__Extracted entries__

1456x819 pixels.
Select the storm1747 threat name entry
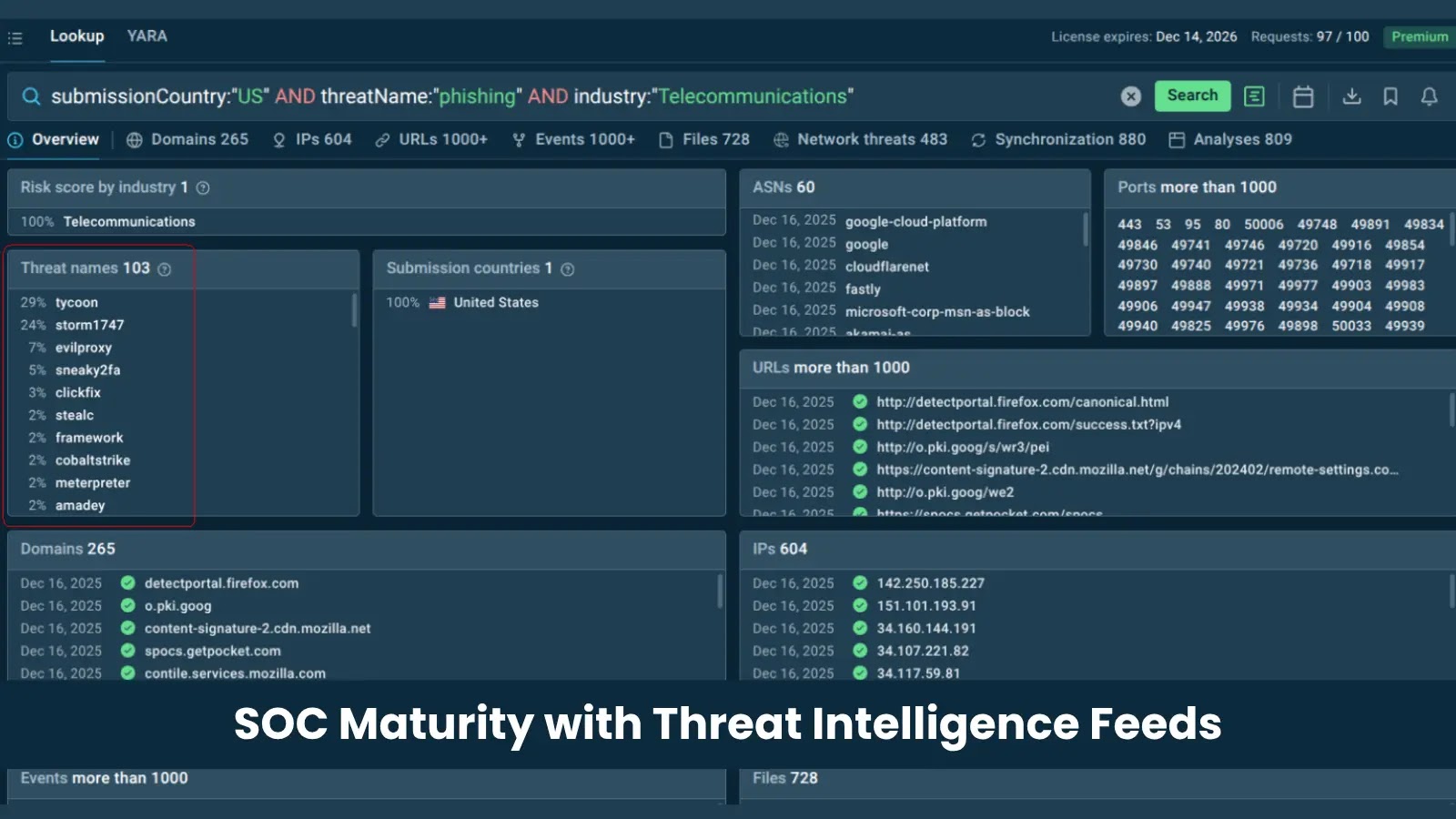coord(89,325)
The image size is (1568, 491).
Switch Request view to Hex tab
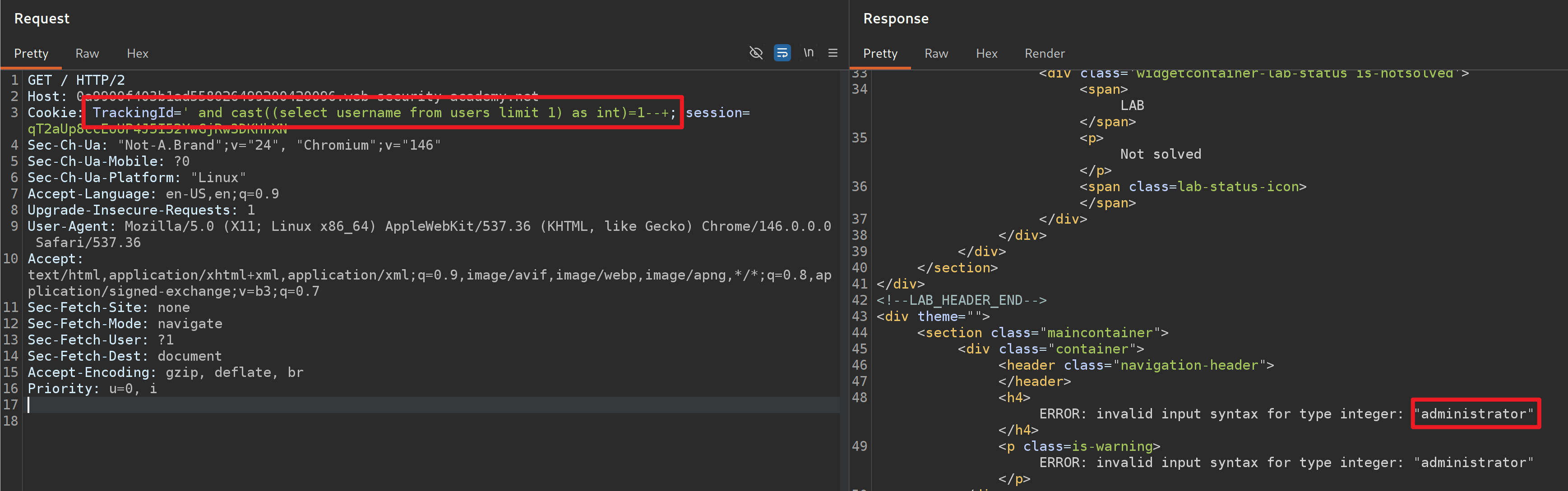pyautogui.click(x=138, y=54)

__Task prompt__
Quote exactly, and only, the lines from the one containing "Select the storm1747 threat name entry" through the last line of the records above, both included; leave out any pictures.

__Solved problem__
Select the storm1747 threat name entry
coord(89,325)
The image size is (1568, 491).
Switch Request view to Hex tab
pyautogui.click(x=138, y=54)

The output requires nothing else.